Les inconvénients : quand le barème progressif est préférable
La flat tax n'est pas toujours la meilleure option. Plusieurs configurations rendent l'option au barème progressif fiscalement rationnelle.
Dans quel cas vaut-il mieux opter pour le barème progressif ?
La situation la plus fréquente est celle d'un épargnant peu imposé. Un contribuable dans la tranche à 11 % (revenus imposables entre 11 295 € et 29 579 € pour 2026) a tout intérêt à opter pour le barème : son taux effectif sur les revenus du capital sera inférieur aux 12,8 % du PFU, auxquels s'ajoutent 18,6 % de prélèvements sociaux sur ces revenus, une part identique quelle que soit l'option choisie.
L'abattement de 40 % sur les dividendes
Sous le régime du barème, les dividendes d'actions françaises et européennes bénéficient d'un abattement de 40 % sur leur montant brut avant imposition à l'IR. Cet abattement est totalement supprimé sous le PFU. Pour un investisseur avec une TMI à 11 %, l'option au barème avec abattement peut conduire à un taux effectif sur dividendes de l'ordre de 6,6 % d'IR, contre 12,8 % sous le PFU.

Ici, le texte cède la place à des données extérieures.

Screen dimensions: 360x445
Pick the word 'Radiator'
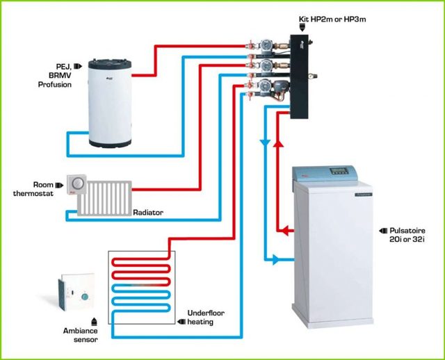148,213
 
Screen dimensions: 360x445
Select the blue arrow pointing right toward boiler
275,260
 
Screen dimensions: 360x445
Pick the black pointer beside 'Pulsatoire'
383,229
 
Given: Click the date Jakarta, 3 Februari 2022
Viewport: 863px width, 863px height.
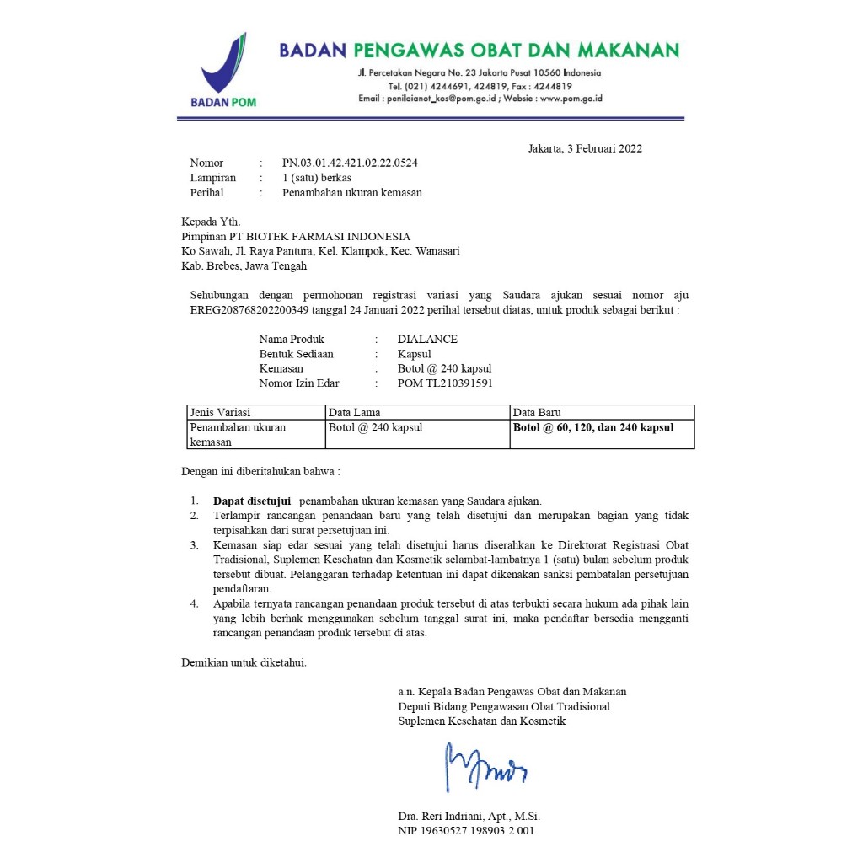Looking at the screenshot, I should pos(585,149).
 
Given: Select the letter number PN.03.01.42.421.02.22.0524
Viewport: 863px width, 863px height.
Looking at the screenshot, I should pos(350,163).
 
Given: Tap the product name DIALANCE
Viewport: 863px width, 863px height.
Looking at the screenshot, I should pos(427,340).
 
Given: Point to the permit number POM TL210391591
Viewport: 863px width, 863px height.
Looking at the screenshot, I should pos(445,383).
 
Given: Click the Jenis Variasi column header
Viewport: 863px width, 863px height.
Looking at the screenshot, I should pos(220,413).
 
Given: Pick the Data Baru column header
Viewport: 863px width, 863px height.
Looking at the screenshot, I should pos(538,413).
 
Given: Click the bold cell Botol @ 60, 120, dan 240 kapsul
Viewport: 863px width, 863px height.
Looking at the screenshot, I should pos(593,427).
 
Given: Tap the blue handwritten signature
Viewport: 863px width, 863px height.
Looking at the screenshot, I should pos(485,764).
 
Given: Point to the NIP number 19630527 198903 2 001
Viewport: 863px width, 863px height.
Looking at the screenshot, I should pos(466,831).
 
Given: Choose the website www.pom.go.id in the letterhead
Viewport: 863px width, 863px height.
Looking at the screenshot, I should pos(571,99).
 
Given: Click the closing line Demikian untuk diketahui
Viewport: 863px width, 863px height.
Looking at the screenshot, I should pos(244,662).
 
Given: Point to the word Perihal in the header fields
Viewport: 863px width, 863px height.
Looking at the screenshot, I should pos(206,193).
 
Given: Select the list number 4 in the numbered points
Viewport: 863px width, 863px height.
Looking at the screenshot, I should pos(194,603).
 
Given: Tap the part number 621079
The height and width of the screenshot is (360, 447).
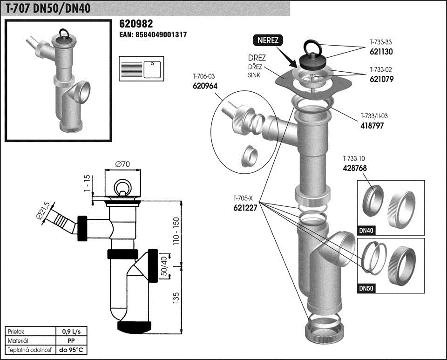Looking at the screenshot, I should point(382,79).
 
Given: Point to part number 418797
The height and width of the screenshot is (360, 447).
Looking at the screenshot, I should point(372,125).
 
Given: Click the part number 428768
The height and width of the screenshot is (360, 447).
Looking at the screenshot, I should point(355,168).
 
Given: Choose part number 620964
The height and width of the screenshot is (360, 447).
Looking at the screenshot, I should point(205,86).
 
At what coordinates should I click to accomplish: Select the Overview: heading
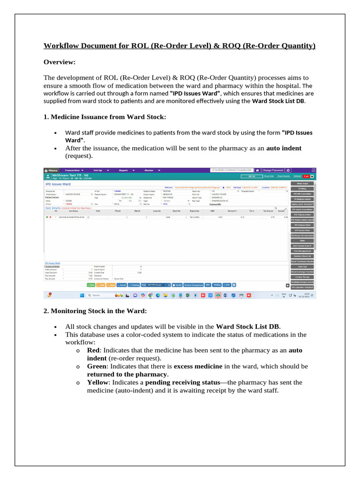tap(60, 62)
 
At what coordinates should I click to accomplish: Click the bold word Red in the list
tap(93, 350)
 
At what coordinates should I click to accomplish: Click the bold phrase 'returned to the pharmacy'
tap(127, 374)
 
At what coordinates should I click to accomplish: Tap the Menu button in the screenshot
tap(51, 170)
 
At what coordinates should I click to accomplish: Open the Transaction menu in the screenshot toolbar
tap(74, 170)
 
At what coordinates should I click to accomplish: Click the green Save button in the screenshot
tap(91, 285)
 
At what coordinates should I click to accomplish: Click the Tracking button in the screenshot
tap(134, 285)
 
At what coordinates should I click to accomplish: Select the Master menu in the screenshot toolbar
tap(150, 170)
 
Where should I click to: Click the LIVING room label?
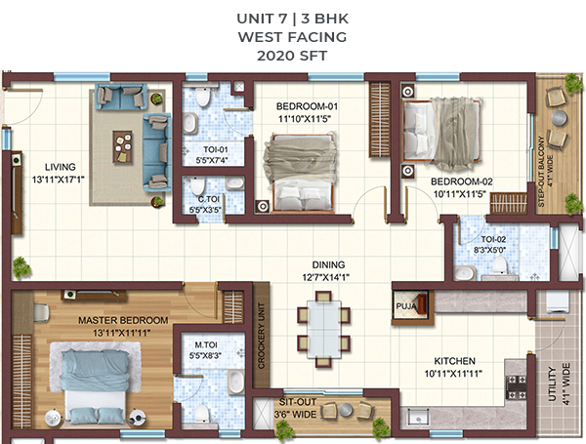coord(61,167)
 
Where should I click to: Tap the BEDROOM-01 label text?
coord(307,106)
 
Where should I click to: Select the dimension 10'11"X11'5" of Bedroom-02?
coord(459,194)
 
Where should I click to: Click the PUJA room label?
coord(406,306)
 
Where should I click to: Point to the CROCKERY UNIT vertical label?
coord(261,336)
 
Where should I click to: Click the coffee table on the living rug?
coord(123,146)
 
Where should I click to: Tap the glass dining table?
coord(324,329)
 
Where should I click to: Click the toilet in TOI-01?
coord(202,96)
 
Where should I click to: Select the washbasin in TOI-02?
coord(464,272)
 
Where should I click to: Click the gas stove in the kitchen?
coord(516,387)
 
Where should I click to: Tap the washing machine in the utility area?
coord(558,302)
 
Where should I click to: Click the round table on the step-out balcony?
coord(559,118)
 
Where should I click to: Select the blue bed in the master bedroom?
coord(95,383)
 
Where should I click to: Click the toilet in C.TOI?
coord(197,186)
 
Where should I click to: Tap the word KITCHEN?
coord(454,361)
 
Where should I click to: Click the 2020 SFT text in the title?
coord(292,56)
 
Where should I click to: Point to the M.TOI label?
coord(205,344)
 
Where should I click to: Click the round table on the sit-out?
coord(346,409)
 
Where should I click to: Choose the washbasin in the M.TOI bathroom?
coord(235,381)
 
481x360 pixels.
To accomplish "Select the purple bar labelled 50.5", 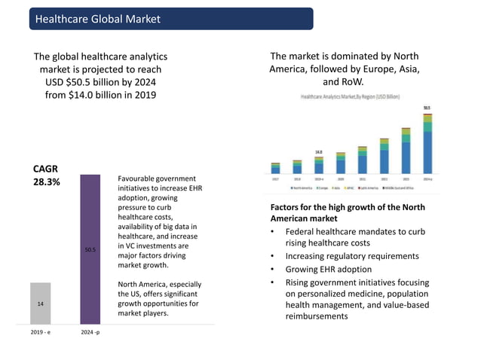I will (90, 249).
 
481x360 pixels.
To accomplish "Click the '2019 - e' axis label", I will (41, 332).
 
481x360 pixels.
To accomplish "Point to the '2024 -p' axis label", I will (90, 332).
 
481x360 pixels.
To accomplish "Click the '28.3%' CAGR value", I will (47, 182).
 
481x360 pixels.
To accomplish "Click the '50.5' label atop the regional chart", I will (427, 108).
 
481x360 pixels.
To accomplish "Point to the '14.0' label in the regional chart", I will (319, 151).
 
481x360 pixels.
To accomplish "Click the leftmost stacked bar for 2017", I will (275, 167).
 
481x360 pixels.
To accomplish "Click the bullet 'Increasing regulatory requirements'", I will (349, 256).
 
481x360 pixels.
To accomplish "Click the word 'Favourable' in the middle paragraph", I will (140, 178).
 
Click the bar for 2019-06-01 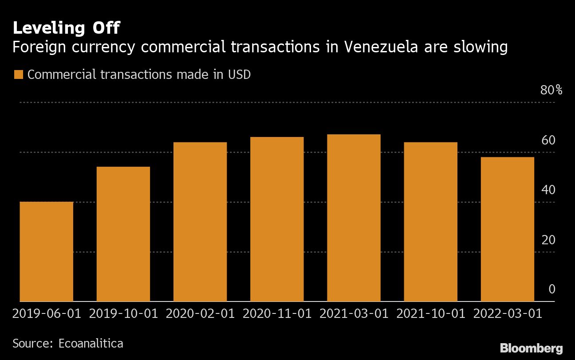click(46, 251)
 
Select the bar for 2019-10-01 click(123, 234)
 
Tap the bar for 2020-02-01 click(200, 222)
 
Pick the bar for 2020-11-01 click(277, 219)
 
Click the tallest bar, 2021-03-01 click(354, 218)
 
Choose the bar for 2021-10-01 click(431, 222)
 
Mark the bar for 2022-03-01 click(508, 229)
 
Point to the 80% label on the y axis click(551, 90)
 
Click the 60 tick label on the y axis click(548, 140)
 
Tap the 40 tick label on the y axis click(548, 190)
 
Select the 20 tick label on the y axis click(548, 240)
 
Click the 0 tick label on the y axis click(552, 290)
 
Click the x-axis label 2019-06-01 click(47, 314)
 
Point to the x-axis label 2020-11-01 click(277, 314)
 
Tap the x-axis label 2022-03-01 click(508, 314)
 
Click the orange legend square click(18, 74)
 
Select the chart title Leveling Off click(66, 28)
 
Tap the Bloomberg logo click(531, 348)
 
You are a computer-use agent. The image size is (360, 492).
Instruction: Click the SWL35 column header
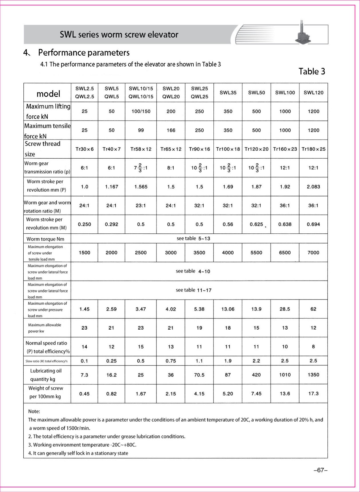click(x=228, y=93)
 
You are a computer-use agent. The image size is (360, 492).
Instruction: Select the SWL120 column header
click(x=313, y=93)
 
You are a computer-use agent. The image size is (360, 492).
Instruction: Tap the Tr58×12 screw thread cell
click(x=141, y=149)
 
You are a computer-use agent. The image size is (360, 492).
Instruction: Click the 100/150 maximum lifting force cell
click(x=141, y=111)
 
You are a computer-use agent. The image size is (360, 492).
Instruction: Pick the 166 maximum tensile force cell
click(x=171, y=130)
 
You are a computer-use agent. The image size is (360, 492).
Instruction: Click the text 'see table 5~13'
click(x=193, y=239)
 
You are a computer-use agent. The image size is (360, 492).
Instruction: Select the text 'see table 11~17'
click(x=193, y=290)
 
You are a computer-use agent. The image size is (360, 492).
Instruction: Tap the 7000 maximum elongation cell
click(x=313, y=253)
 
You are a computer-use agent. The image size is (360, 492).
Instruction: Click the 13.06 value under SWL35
click(x=228, y=309)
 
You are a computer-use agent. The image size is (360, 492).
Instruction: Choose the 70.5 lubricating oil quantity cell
click(x=199, y=375)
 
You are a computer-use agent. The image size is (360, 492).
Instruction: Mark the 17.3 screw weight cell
click(x=313, y=394)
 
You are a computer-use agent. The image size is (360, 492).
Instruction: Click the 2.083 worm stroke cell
click(x=313, y=187)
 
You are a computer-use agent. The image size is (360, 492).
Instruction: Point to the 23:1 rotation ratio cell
click(x=141, y=206)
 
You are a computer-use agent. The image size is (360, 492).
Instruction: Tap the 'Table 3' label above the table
click(x=312, y=71)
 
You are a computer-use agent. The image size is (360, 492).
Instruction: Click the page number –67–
click(x=320, y=470)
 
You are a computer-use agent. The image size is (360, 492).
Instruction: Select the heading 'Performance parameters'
click(x=84, y=53)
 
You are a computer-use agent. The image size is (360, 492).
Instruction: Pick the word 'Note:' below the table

La déductibilité partielle de la CSG
Autre avantage méconnu du barème : 6,8 % de la CSG payée sur les revenus du capital reste déductible du revenu imposable l'année suivante — un taux inchangé en 2026 malgré la hausse de la CSG. Cette déductibilité disparaît lorsque vous optez pour le PFU. Sur des montants significatifs, l'impact peut être substantiel.
Comment faire le bon choix : la méthode en trois étapes
L'arbitrage entre PFU et barème progressif ne se fait pas à l'instinct. Il requiert une simulation chiffrée, réalisable en amont de la déclaration.
Étape 1 : Identifier sa tranche marginale d'imposition
La TMI ne se confond pas avec le taux moyen d'imposition. C'est le taux qui s'applique au dernier euro de revenu imposable. Elle se lit sur le barème de l'IR en fonction du revenu net imposable du foyer fiscal, après déduction des charges et abattements courants.
Étape 2 : Simuler les deux options
Pour chaque catégorie de revenus du capital (dividendes, plus-values, intérêts), calculez l'impôt dû sous chaque régime. N'oubliez pas que l'option au barème est globale : vous ne pouvez pas choisir le PFU pour les plus-values et le barème pour les dividendes. Les simulateurs officiels de l'administration fiscale (impots.gouv.fr) permettent cette comparaison.
Étape 3 : Déclarer au bon moment
L'option pour le barème s'exerce lors du dépôt de la déclaration de revenus, en cochant la case dédiée. Elle est irrévocable pour l'année concernée. En cas d'hésitation, il est recommandé d'effectuer la simulation avant de valider la déclaration, et non après.
Ce que la flat tax ne dit pas : les pièges à éviter
La flat tax est souvent présentée comme une simplification radicale. C'est vrai sur le plan formel. Mais elle masque plusieurs réalités que l'épargnant averti doit intégrer.
• L'option au barème est globale et irrévocable pour l'année : impossible de l'appliquer à la carte selon les types de revenus.
• Le PFU ne supprime pas les prélèvements sociaux : ils s'appliquent dans tous les cas, quelle que soit l'option retenue — au taux de 18,6 % sur les dividendes, intérêts et plus-values mobilières depuis 2026, mais maintenu à 17,2 % sur l'assurance-vie, le PEL/CEL et l'immobilier.
• L'assurance-vie obéit à ses propres règles : la date de souscription et le niveau d'encours déterminent le régime applicable, indépendamment de l'option PFU ou barème.
• Le PEA reste hors champ de l'IR : les rachats après 5 ans sont exonérés d'impôt sur le revenu (mais pas des prélèvements sociaux, désormais à 18,6 %). Le choix PFU/barème ne le concerne pas.